Moving into assisted living can be a stressful time. Additionally, for many people, one of the heaviest concerns is what to do with the house left behind. Do you sell? Offer it to family members? Rent it out? Read on as we sort through various options.

Source of Income

It’s no secret that assisted living communities can be expensive. In fact, some statistics indicate the average cost for an assisted living community in 2018 was approximately $4,000 per month. With that figure in mind, why not turn to your home as an ongoing source of income? Renting it out could be an ideal solution for many homeowners, as it not only provides a steady flow of rent, but it also preserves the home to pass along to family members later.
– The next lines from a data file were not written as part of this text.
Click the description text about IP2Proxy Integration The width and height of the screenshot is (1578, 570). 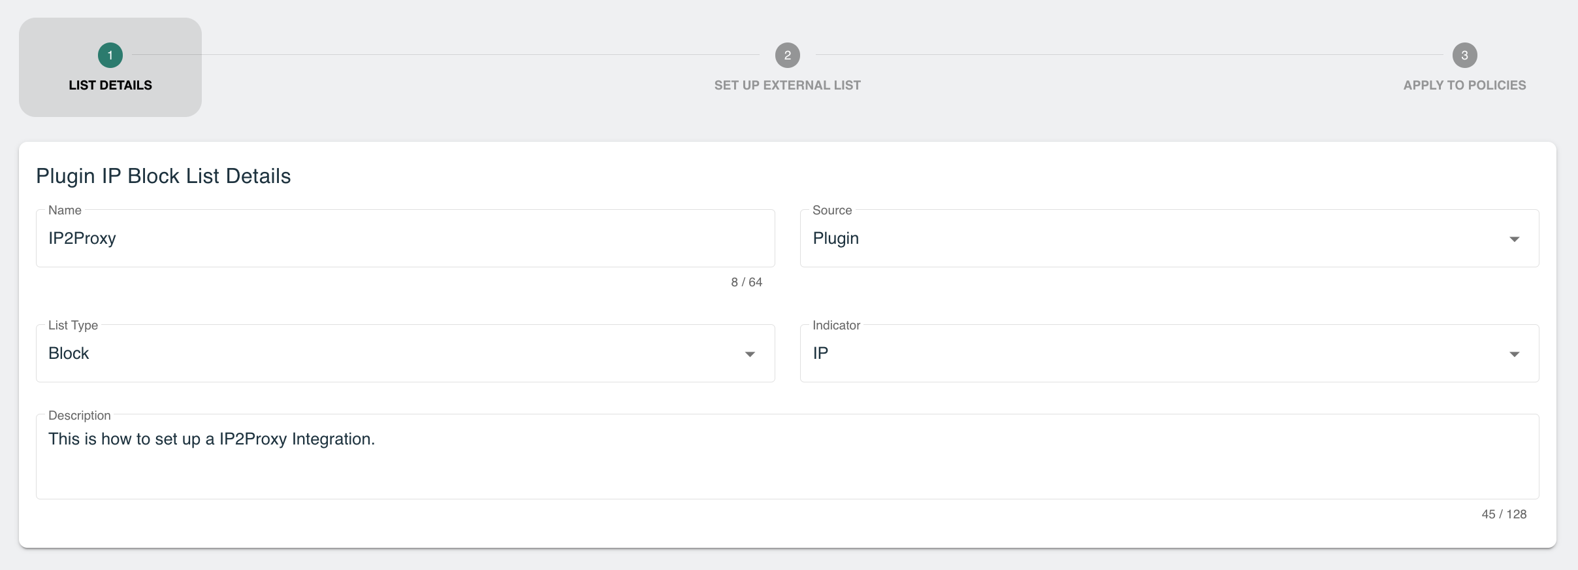pyautogui.click(x=212, y=439)
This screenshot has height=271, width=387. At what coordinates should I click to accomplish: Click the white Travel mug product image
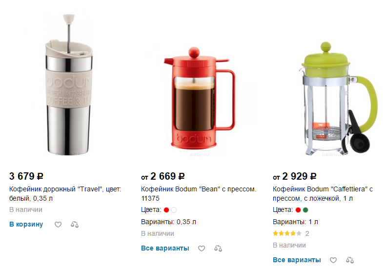[69, 85]
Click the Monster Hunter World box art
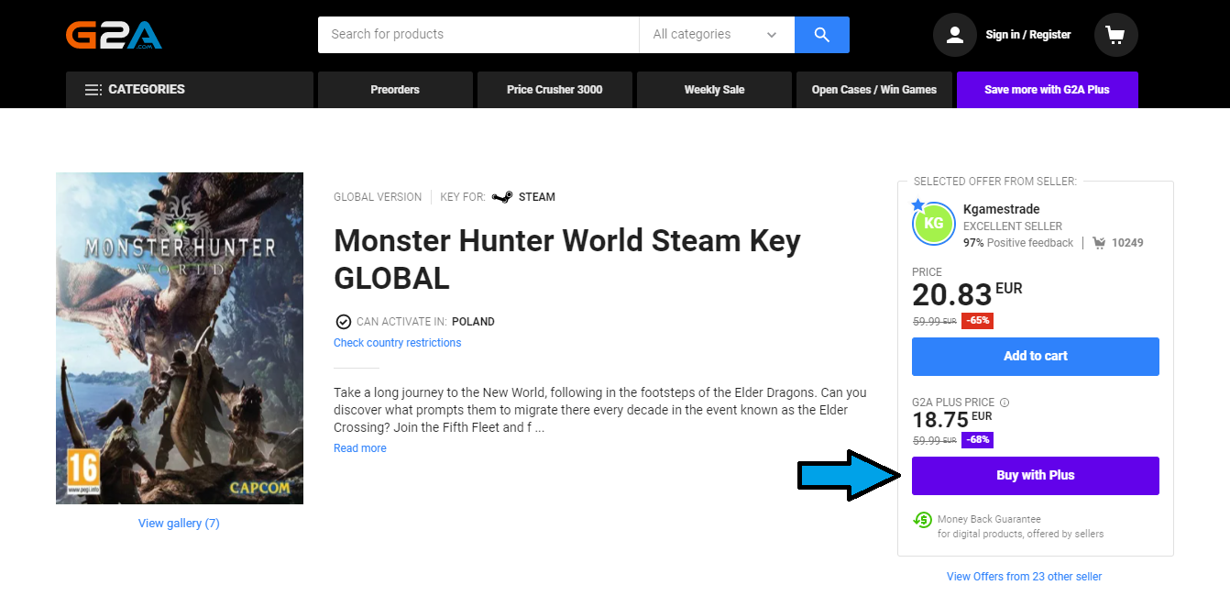Viewport: 1230px width, 596px height. pos(179,337)
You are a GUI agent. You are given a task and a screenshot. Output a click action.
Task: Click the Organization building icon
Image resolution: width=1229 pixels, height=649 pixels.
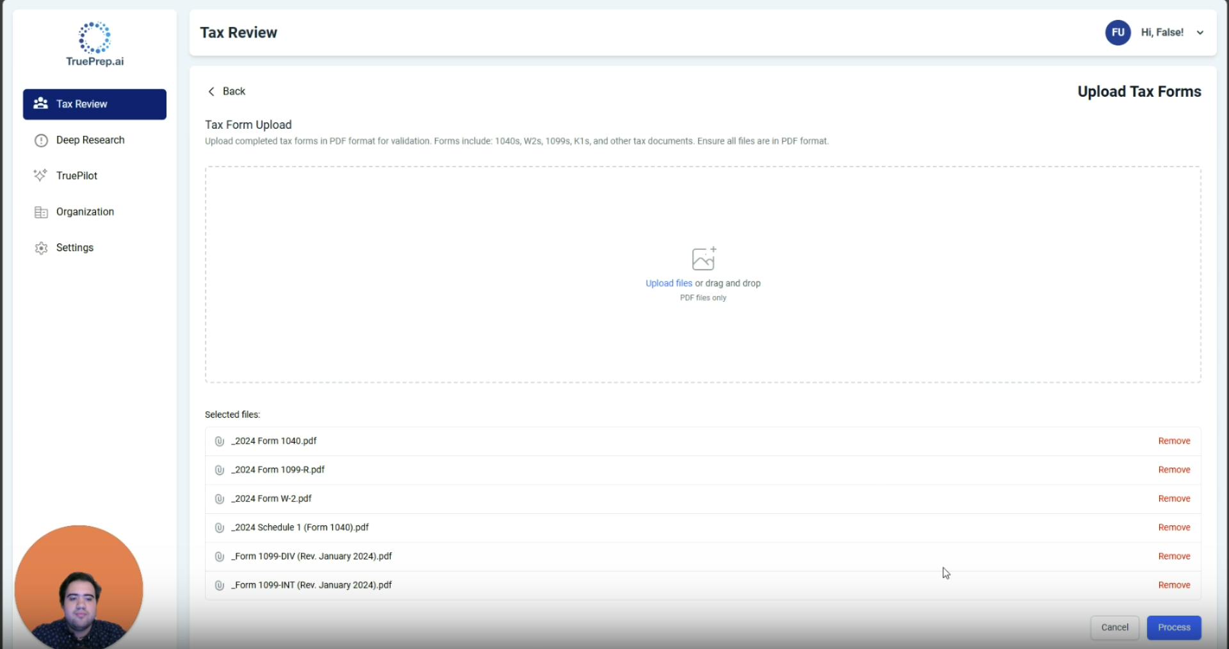click(41, 212)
To make upkeep and handling tenants easier, consider connecting with a property manager to take that burden off your shoulders. Better property managers not only handle your house and lawn maintenance, but they are also available 24/7 to you and to your tenants and will keep you and designated loved ones in the loop about what’s happening with it. On top of that, professional property managers screen potential tenants carefully, easing your mind as to who is living in the house. Plan on interviewing prospective property managers so you know what you’re getting and feel comfortable with your choice.

Family Ties

Sometimes, seniors wish to transfer ownership of their home to a family member or friend. If you are considering this option, a quitclaim deed is the usual route. With a quitclaim deed, you transfer the ownership lock, stock, and barrel to the recipient. This can be a boon to the person receiving the gift in many ways, but as the Balance warns, you might need to pay gift tax.
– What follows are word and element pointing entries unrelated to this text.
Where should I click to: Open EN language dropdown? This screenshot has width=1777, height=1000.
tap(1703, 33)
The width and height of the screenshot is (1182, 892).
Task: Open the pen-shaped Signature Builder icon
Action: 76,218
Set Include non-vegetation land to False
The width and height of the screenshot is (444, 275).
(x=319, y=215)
Another option some seniors explore is joint ownership. In this case, you would want to think about how much ownership you wish to retain. There are agreements in which you and other parties share ownership equally in all regards, or agreements in which there would be limitations involved. There are some risks involved with this decision, and it would be in your best interests to talk with a real estate attorney before entering into this sort of arrangement.

Put it on the Market

Selling is a logical option for many seniors, although it can often be a painful one. The process of preparing a home in order to show prospective buyers can be a lot of work. Because you already have a great deal going on, one suggestion is to ask a family member to handle the prep work and showings on your behalf.
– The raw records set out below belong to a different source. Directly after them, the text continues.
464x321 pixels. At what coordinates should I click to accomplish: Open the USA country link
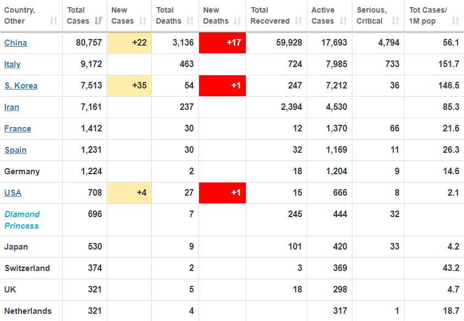tap(13, 193)
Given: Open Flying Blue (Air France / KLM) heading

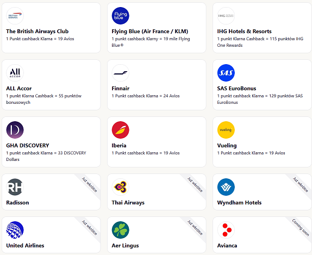Looking at the screenshot, I should (x=150, y=32).
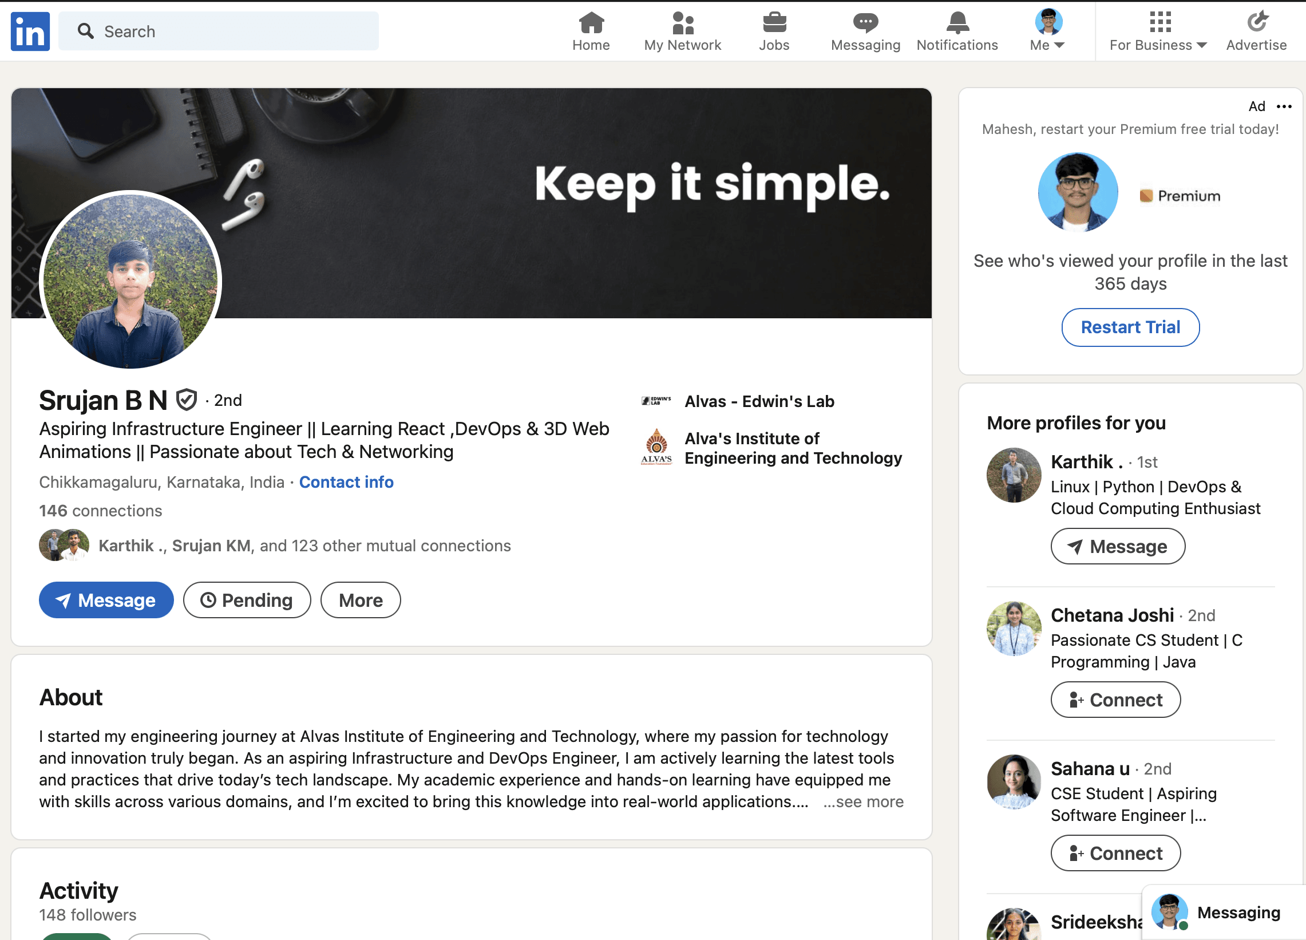Click verification shield badge beside Srujan B N
The image size is (1306, 940).
click(187, 400)
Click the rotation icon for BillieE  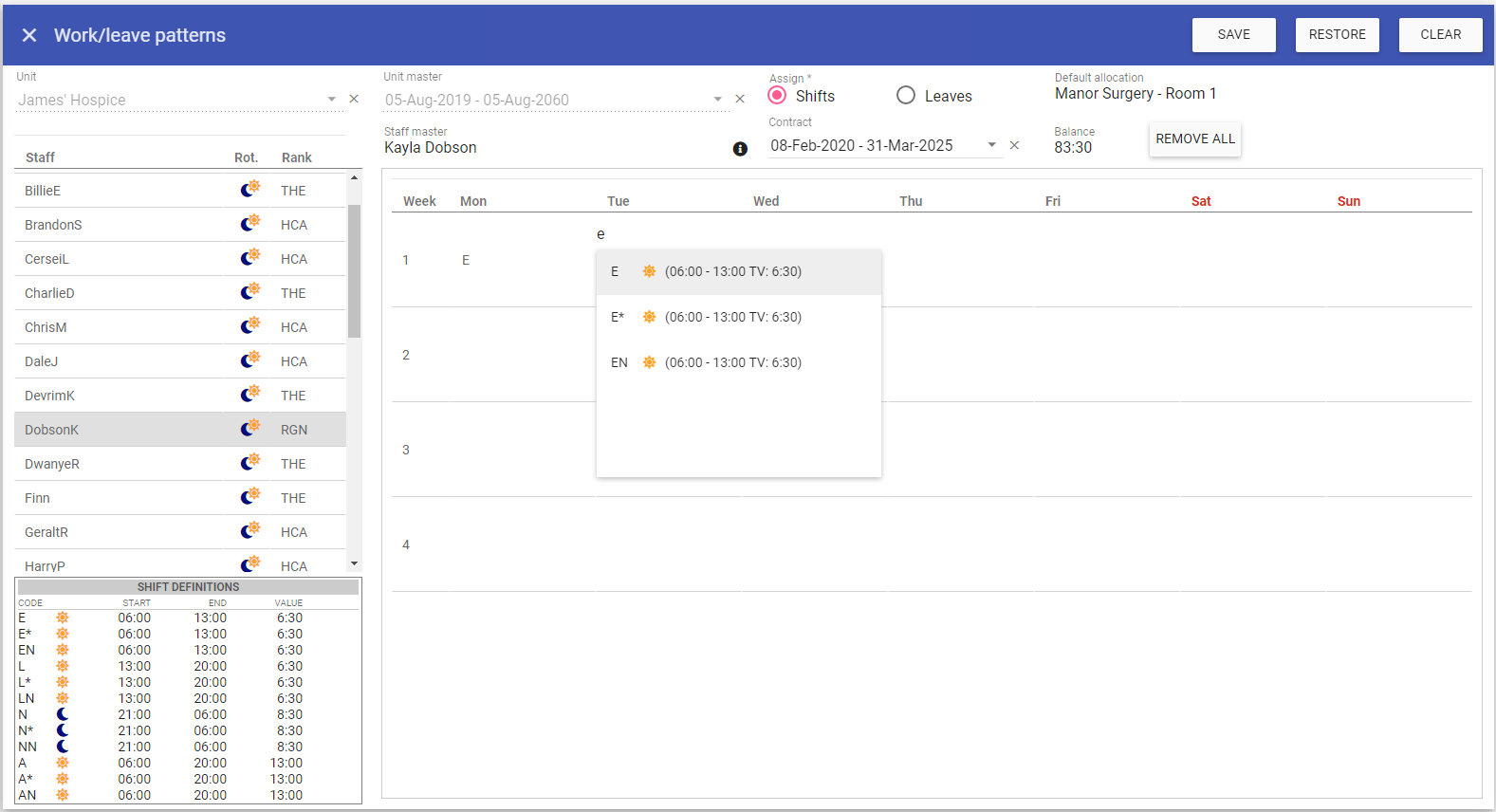(x=249, y=190)
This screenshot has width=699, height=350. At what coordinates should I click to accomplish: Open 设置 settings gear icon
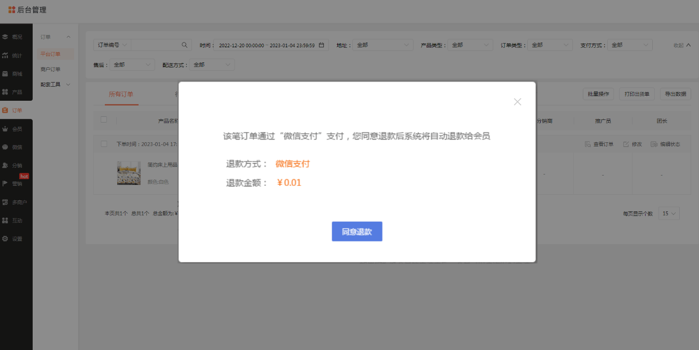[5, 239]
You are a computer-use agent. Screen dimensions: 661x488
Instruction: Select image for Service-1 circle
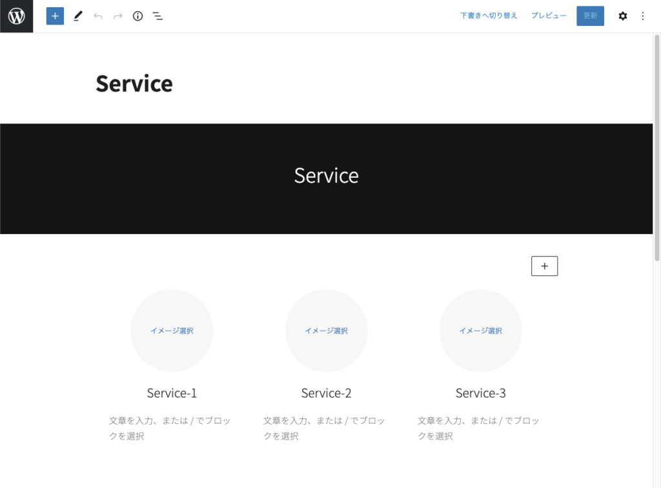(x=172, y=330)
Note that most seniors will not need to pay capital gains tax on the home sale, although if your home is held in a trust you should discuss terms with an attorney before you sell.

Be Leary of the Look-Back

No matter what you decide, bear Medicaid in mind. As Forbes explains, there is a five-year look-back period for transfers of assets, including homes. That means if you sell your home or part of the ownership, Medicaid can charge penalties when you apply for coverage for gifts and sold assets for up to five years. Anything given away or sold more than 60 months prior is exempt. An elder law attorney could help you sort the details relating to the situation.

Leave Things as They Are

If you leave your home empty, make arrangements for someone to handle the upkeep. Empty homes can become vulnerable and run down — pipes can freeze in winter, lawns need routine care, the risk of theft increases, and so forth. Ideally, you could request a family member, neighbor, or friend who lives close by to tend it for you.

While there are no simple answers in these situations, there are several options to explore. Examine your circumstances carefully, talk things over with your loved ones, and get some professional advice as needed. With careful planning, you’ll make the right choice.